I was trying to make a more specific point. Let me know if you think the distinction is meaningful -
So there are lots of "semi-rigorous" successes in Deep Learning. One I understand better than muP is good old Xavier initialization. Assuming that the activations at a given layer are normally distributed, we should scale our weights like 1/sqrt(n) so the activations don't diverge from layer to layer (since the sum of independent normals scales like sqrt(n)). This is exactly true for the first gradient step, but can become false at any later step once the weights are no longer independent and can "conspire" to blow up the activations anyway. So not a "proof" but successful in practice.
My understanding of muP is similar in that is "precise" only if certain correlations are well controlled (I'm fuzzy here). But still v. successful in practice. But the proof isn't airtight and we still need that last step - checking "in practice".

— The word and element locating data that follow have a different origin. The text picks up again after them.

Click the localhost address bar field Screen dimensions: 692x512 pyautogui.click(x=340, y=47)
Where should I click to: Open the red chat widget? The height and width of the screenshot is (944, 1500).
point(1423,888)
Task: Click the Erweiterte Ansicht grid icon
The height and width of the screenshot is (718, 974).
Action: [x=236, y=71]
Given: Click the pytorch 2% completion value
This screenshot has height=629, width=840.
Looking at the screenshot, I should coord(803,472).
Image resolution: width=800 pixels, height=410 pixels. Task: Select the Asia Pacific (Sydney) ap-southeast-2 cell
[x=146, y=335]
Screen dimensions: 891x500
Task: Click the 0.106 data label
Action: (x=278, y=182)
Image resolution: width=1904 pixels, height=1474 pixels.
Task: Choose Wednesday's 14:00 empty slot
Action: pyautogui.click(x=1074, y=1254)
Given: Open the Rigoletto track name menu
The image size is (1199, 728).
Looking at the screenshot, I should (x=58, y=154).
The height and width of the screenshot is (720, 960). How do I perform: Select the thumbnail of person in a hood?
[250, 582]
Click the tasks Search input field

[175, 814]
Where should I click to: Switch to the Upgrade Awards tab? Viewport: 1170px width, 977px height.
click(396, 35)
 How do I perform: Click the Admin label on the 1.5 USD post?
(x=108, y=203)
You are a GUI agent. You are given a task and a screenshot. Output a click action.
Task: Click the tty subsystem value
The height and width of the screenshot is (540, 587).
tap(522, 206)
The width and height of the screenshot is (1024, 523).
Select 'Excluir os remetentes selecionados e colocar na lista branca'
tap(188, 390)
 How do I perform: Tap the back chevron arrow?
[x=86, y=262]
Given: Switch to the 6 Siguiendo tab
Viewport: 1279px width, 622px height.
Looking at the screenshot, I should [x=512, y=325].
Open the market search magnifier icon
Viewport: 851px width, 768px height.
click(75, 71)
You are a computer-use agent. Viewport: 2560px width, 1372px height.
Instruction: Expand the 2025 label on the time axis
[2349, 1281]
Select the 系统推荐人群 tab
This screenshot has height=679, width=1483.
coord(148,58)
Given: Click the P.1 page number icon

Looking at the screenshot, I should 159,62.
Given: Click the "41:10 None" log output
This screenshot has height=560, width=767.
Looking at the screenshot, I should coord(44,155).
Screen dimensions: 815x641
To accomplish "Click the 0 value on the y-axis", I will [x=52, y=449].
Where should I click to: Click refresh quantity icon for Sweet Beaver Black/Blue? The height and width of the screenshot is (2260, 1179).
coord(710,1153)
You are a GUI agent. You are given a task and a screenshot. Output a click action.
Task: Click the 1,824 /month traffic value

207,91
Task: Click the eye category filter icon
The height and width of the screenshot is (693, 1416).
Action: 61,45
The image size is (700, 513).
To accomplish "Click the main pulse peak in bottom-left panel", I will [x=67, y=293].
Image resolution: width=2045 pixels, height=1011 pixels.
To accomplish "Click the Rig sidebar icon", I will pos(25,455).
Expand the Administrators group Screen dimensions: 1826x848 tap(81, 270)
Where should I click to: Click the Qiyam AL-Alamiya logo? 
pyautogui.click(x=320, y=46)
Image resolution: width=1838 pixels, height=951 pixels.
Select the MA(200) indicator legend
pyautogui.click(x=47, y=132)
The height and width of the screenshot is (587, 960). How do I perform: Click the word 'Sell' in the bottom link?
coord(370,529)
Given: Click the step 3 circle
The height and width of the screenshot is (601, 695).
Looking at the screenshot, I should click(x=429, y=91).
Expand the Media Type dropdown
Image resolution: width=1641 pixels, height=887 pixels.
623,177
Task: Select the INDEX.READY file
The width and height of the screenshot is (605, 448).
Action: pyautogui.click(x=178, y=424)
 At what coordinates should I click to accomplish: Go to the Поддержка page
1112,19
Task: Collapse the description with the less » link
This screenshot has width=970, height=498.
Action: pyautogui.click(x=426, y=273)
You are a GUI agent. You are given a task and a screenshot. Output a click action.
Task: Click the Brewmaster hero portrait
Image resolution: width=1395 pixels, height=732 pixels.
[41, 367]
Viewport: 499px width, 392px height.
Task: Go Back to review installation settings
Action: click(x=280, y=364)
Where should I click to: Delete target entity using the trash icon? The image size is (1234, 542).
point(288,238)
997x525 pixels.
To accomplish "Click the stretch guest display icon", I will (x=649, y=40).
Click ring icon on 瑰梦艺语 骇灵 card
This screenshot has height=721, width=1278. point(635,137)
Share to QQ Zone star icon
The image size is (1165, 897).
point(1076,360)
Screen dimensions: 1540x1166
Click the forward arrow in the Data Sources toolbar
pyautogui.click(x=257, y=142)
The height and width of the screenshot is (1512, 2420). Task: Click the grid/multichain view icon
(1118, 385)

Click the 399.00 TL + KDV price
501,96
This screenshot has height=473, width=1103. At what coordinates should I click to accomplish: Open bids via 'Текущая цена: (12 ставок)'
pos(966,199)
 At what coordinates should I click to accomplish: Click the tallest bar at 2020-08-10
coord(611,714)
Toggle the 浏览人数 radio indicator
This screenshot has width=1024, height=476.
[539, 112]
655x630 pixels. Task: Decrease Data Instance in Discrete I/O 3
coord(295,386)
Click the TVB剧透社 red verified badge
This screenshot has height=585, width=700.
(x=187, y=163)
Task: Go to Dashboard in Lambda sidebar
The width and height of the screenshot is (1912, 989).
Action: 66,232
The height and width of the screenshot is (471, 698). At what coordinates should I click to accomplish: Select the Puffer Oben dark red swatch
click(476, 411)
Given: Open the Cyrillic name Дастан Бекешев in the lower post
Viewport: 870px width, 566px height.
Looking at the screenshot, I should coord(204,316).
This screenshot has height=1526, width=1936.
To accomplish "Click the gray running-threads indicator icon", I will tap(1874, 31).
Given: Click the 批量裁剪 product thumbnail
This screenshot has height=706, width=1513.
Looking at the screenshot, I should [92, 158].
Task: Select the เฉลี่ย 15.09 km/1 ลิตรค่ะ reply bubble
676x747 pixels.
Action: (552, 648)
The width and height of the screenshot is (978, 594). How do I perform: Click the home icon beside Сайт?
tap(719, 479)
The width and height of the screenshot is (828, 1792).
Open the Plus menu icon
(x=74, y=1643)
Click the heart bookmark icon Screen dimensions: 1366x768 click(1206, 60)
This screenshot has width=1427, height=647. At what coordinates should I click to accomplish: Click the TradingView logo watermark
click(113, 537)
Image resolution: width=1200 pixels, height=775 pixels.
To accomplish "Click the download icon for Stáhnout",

This is very different from the situation within statistical learning itself, which has many beautiful and unconditional results which we would very much like to port over to deep learning. My central point is that in the absence of a formal correspondence, we have to bridge the gap with evidence. That's why the last part of my comment was some evidence I think speaks against the intuitions of statistical learning theory. I consider Xavier initialization, muP, and scaling laws, etc. as examples where this bridge was successfully crossed - but still necessary! And so we're reduced to "arguing over evidence between paradigms" when we'd prefer to "prove results within a paradigm"
This does a great job of importing and translating a set of intuitions from a much more established and rigorous field. However, as with all works framing deep learning as a particular instance of some well-studied problem, it's vital to keep the context in mind:
Despite literally thousands of papers claiming to "understand deep learning" from experts in fields as various as computational complexity, compressed sensing, causal inference, and - yes - statistical learning, NO rigorous, first-principles analysis has ever computed any aspect of any deep learning model beyond toy settings. ALL published bounds are vacuous in practice.
It's worth exploring why, despite strong results in their own settings, and despite strong "intuitive" parallels to deep learning, this remains true. The issue is that all these intuitive arguments have holes big enough to accommodate, well, the end of the world. There are several such challenges in establishing a tight correspondence between "classical machine learning" and deep learning, but I'll focus on one that's been the focus of considerable effort: defining simplicity.
This notion is essential. If we consider a truly arbitrary function, there is no need for a relationship between the behavior on one input and the behavior on another - the No Free Lunch Theorem. If we want our theory to have content (that is, to constrain the behavior of a Deep Learning system whatsoever) we'll need to narrow the range of possibilities. Tools from statistical learning like the VC dimension are useless as is due to overparameterization, as you mention. We'll need a notion of simplicity that captures what sorts of computational structures SGD finds in practice. Maybe circuit size, or minima sharpness, or noise sensitivity... - how hard could it be?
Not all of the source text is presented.